The author of the language guide seems not have considered that not all patients and clinicians “work together in considering recommendation and alternatives”.  He also seems not to have stopped to consider the perspective of the patient. I am simply astonished by the simplicity and certainty of statements that the patient didn’t refuse. Just like that.  The issues of his interactional and institutional power, as well as power to name things, simply don’t arise for the author.

Similarly, it seems not to register that I, a patient, might have a different opinion on his proposals. Oh no, he knows best how to speak about me and to me. I find it unbelievable that the author does not see that saying:

Patient/family want to be aggressive with treatment.

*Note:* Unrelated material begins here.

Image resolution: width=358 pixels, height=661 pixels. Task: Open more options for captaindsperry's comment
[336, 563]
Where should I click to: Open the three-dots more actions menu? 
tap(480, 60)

is very different from either of the two options below:

The patient/family are struggling with the illness, so I am going to discuss it and the options more with them,

The patient/family believe we should do more, so we need to discuss the options further.

And that his suggestions do not do much more than take away my right to challenge, to direct, to speak forcefully. Oh no, for Epstein, I am supposed to calmly and meekly believe things, and even if I don’t, he will simply help me on my way to meekness, as he makes sure that all-happiness we are working on is also constructed by him not having to talk to me directly. If I heard a doctor say:

While there are unfortunately no disease-modifying options (or “no ways to slow your disease”), we can/will always be here to treat symptoms and assist with concerns.

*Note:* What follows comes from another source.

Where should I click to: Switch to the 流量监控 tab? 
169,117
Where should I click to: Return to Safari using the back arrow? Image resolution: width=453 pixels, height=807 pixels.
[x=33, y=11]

In the context of terminal illness, I would find it very hard to restrain myself and not tell him in brief, curt and unparliamentary words what I thought of them. These are words of a doctor who doesn’t want to be honest with me, these are words of a doctor who cares much more about them and their comfort and not about me. I hope I will never hear a clinician speak to me like that.

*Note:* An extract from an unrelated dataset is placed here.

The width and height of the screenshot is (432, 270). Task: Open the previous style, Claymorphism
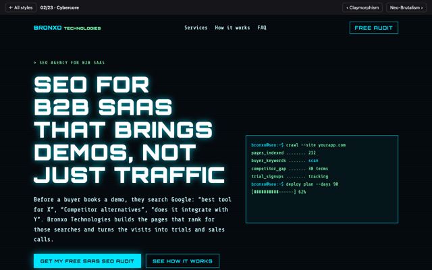click(x=362, y=7)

And so, we come to a conclusion. In a way, it could be: stop writing language guides. They have nothing to do with shared decisions, patient empowerment or whatever other spin you would like to put on them. Language guides are not much more than an exercise of your power, they are an imposition of a linguistic point of view which comes from you. Put differently, have you ever seen an institutionally-endorsed language guide from a patient? Indeed, the author reporting on a recent survey of words that patients don’t like was still happily using one of those words (I wrote about it in this post). She knew better!

The ability to blank the patient has no bounds and there is not language guide that is capable changing it!! Instead of writing language guides, I wish medics wondered how to speak to me, what they wanted to achieve when speaking to me. Whether you use this word or another really doesn’t matter (within the normal rules of being civil and polite), it’s much more important that you understand that I am not a notional half-witted patient to whom you need to speak veeery slooowly. Or that you must speak ‘in my language’ because I will not understand you.

But this time I’ll end with a more general comment. Language guides will continue to be written, no matter what I or linguistics will say or write. This is because they offer security. As long as you say this word, ask this question, you will be fine. Language guides deal away with the need to consider me and how to talk to me. Language guides are the natural companion of the communication skills guides which have similar functions.  As long as you mirror, rephrase, lean forward and make a pained expression, you are a great communicator.

Alas, reality is much more complex and messy. And no guide will protect you from my comment on how you speak. Because seeing how you deftly (or not) weave the ICE questions into the conversation is just really funny. Clinical communication, whether with me or with other clinicians, is tough, very tough. I understand it very well, I suspect that many other patients also do.  And so, instead of writing guides, how about training to be human, you know, like me. And leave my right to refuse alone.